» **What to do**:
Scan the entries below and extract each line with the word "computer" in it.

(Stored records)
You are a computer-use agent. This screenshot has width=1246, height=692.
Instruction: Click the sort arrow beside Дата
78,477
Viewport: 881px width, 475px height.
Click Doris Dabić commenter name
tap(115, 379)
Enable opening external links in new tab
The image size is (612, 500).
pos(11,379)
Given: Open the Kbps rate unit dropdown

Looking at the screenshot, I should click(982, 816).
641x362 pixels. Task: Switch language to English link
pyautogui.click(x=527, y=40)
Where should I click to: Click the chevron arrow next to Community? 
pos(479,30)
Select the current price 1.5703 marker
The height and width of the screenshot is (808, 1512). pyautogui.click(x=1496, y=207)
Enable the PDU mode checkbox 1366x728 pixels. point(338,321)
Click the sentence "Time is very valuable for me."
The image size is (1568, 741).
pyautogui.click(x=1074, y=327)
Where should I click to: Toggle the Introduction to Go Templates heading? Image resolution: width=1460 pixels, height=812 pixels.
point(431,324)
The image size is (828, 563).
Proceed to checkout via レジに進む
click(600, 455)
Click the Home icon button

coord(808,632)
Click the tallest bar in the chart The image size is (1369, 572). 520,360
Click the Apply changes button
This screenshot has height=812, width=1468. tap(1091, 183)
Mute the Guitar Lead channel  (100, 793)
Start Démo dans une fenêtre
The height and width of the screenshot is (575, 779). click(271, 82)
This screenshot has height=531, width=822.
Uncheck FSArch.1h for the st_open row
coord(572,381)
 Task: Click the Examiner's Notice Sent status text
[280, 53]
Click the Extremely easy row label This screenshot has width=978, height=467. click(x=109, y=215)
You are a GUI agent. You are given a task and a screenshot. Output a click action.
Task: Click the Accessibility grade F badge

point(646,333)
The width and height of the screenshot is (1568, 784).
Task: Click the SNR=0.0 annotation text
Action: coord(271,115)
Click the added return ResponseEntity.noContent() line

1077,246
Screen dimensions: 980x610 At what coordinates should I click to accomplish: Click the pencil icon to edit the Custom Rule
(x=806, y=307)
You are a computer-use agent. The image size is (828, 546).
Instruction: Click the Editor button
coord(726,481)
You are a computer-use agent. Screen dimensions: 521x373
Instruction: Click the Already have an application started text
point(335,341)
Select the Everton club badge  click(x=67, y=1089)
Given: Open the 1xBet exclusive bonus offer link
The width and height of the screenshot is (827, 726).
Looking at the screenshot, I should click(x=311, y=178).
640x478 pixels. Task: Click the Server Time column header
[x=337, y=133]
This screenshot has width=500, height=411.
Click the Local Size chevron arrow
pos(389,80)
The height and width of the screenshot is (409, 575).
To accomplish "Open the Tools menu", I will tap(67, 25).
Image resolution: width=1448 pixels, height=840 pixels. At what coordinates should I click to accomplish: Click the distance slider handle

» **Problem solution**:
You are a computer-use agent. This screenshot has width=1246, height=692.
You are a computer-use agent. The image size is (828, 546).
You are a computer-use agent. Screen dimensions: 521x373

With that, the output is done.